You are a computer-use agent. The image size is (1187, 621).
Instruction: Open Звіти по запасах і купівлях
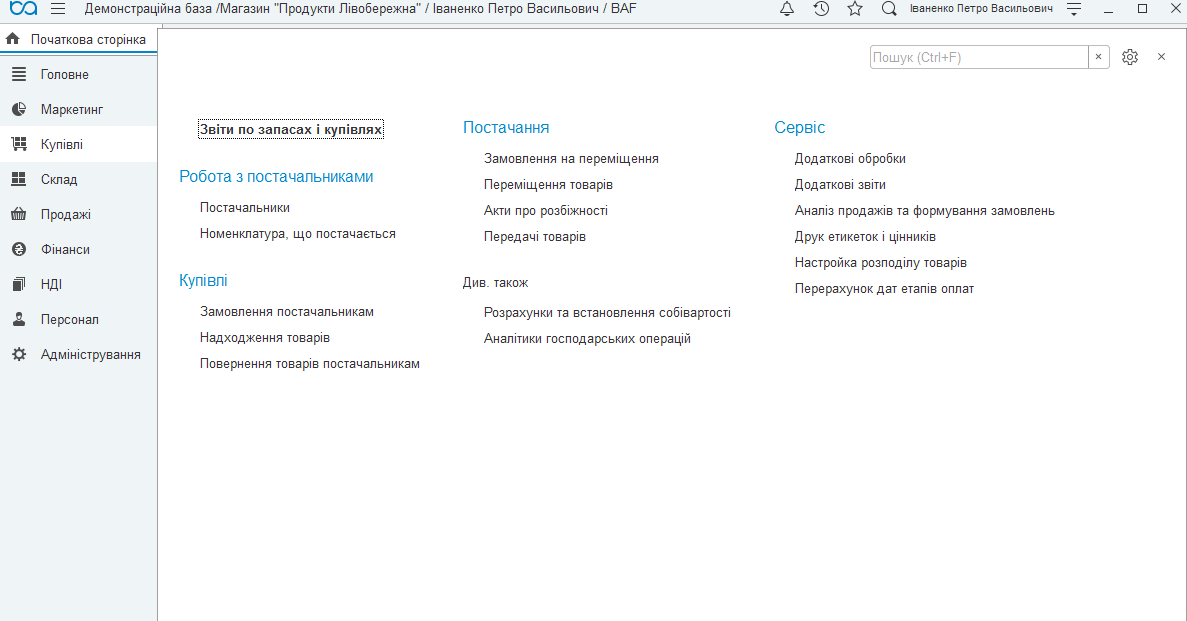(291, 130)
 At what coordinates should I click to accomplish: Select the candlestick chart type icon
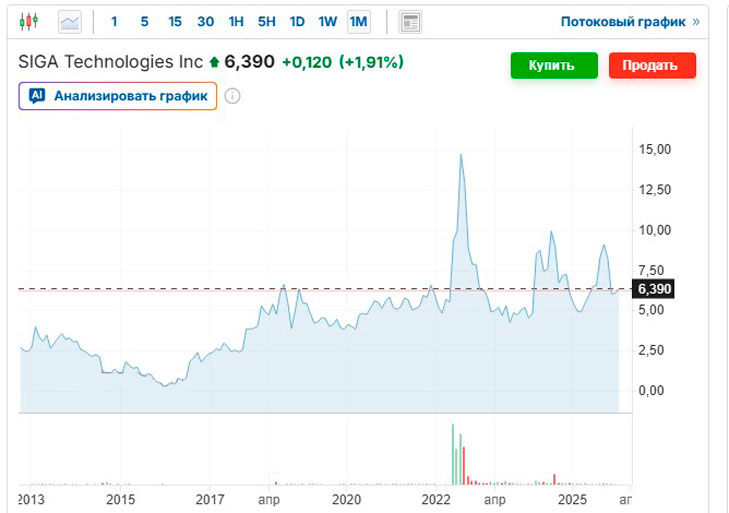[x=29, y=21]
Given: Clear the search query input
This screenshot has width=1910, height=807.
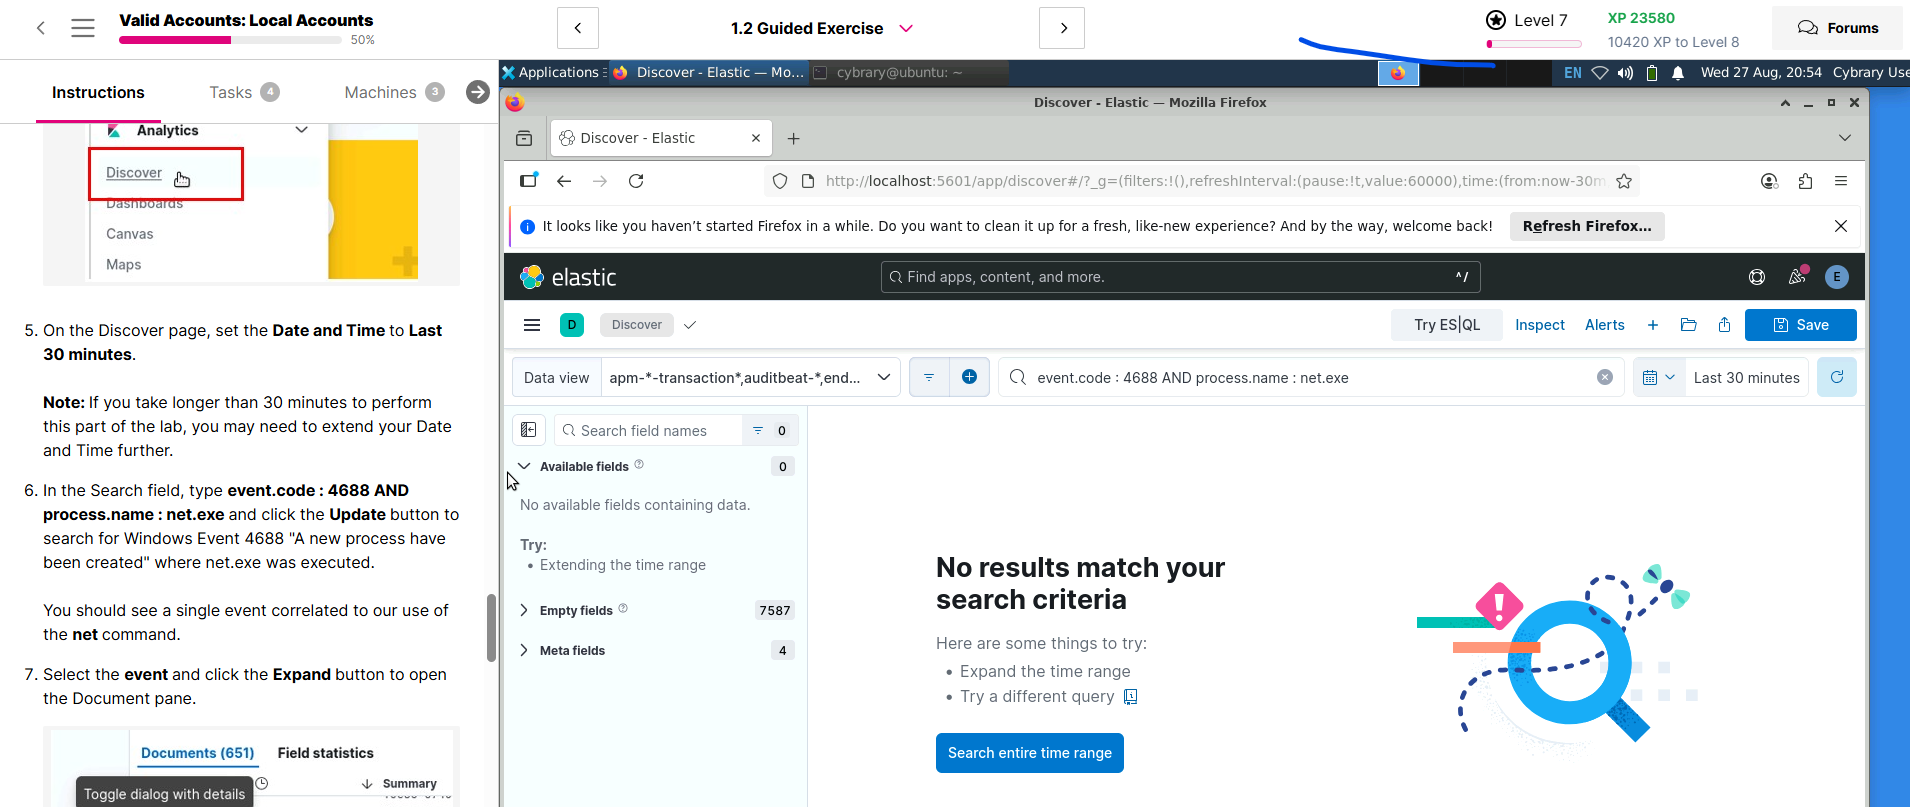Looking at the screenshot, I should 1605,377.
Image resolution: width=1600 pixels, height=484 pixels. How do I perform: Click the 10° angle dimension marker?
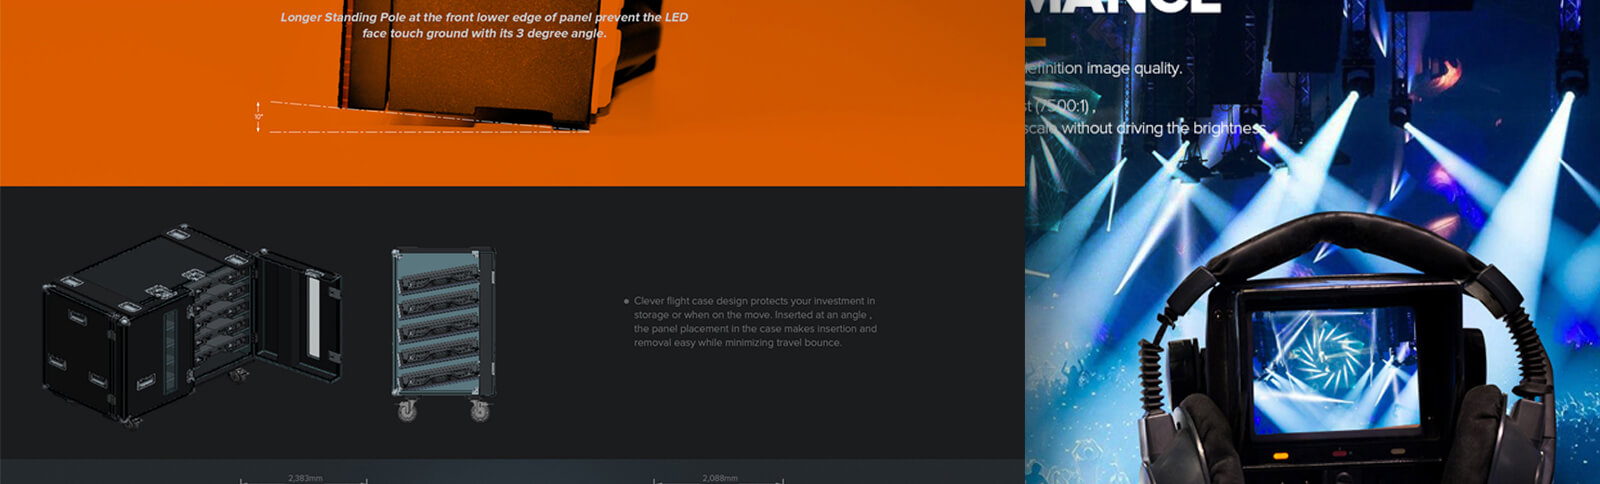pyautogui.click(x=258, y=117)
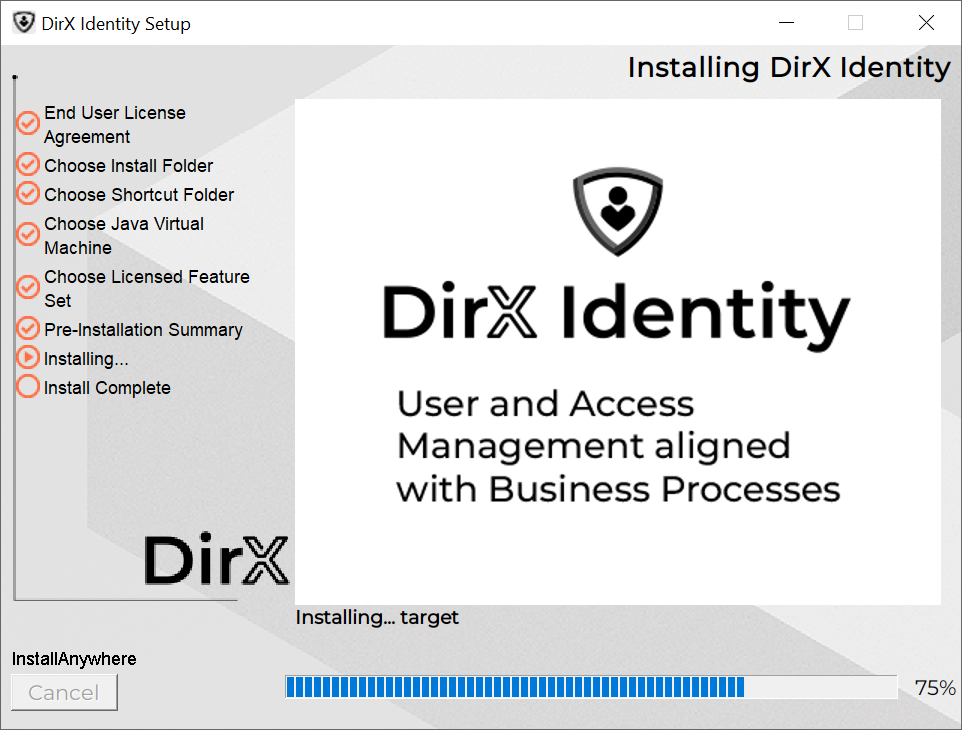The width and height of the screenshot is (962, 730).
Task: Click the arrow icon beside Installing step
Action: click(28, 358)
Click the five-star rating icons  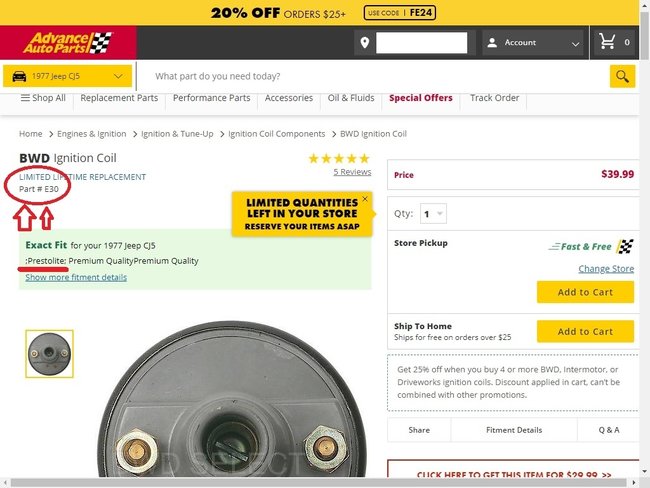[339, 158]
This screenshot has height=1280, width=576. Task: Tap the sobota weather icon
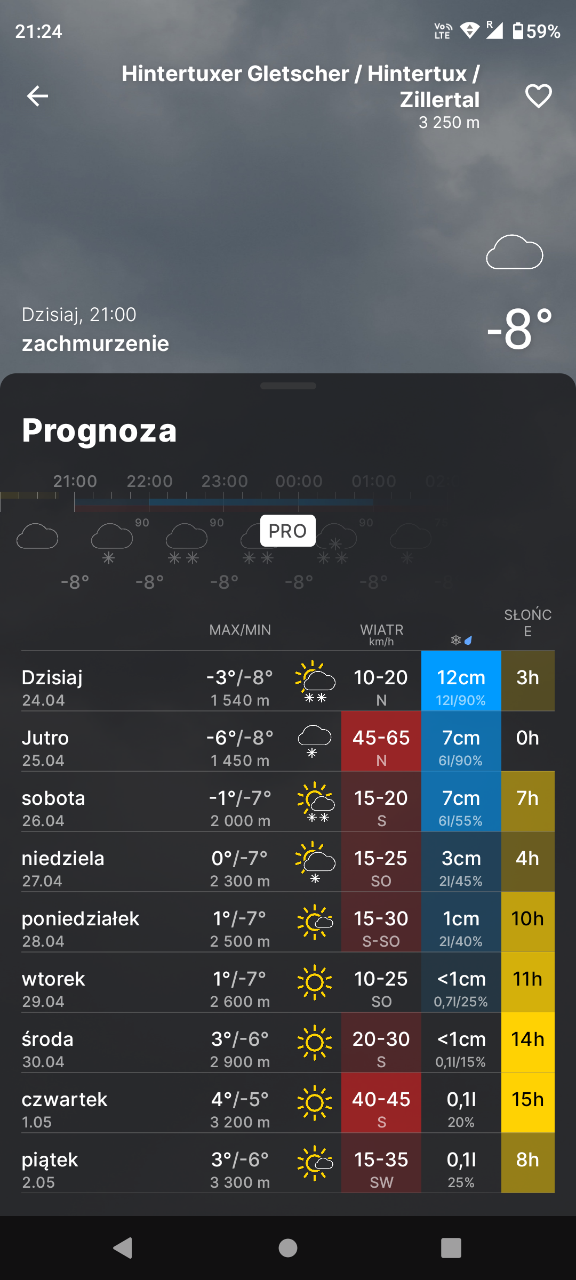(315, 803)
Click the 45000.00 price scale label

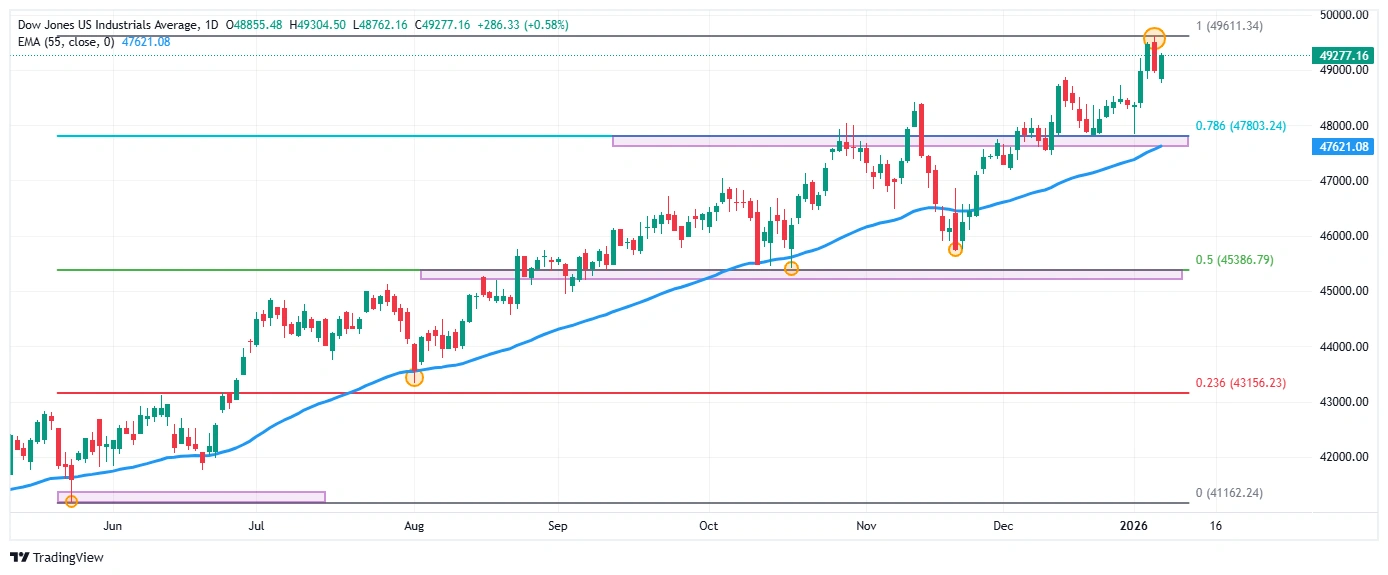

============

**Given instruction:** Reproduce the rows verbatim from the first one through the line containing "Looking at the screenshot, I should 1605,377.", both ends included. Omit the pictures.

**Final result:**
You are a computer-use agent. The image size is (1187, 621).
Instruction: Open Звіти по запасах і купівлях
(291, 130)
 At what coordinates should I click to accomplish: Select the candlestick chart type icon
[x=29, y=21]
Given: Clear the search query input
This screenshot has width=1910, height=807.
Looking at the screenshot, I should 1605,377.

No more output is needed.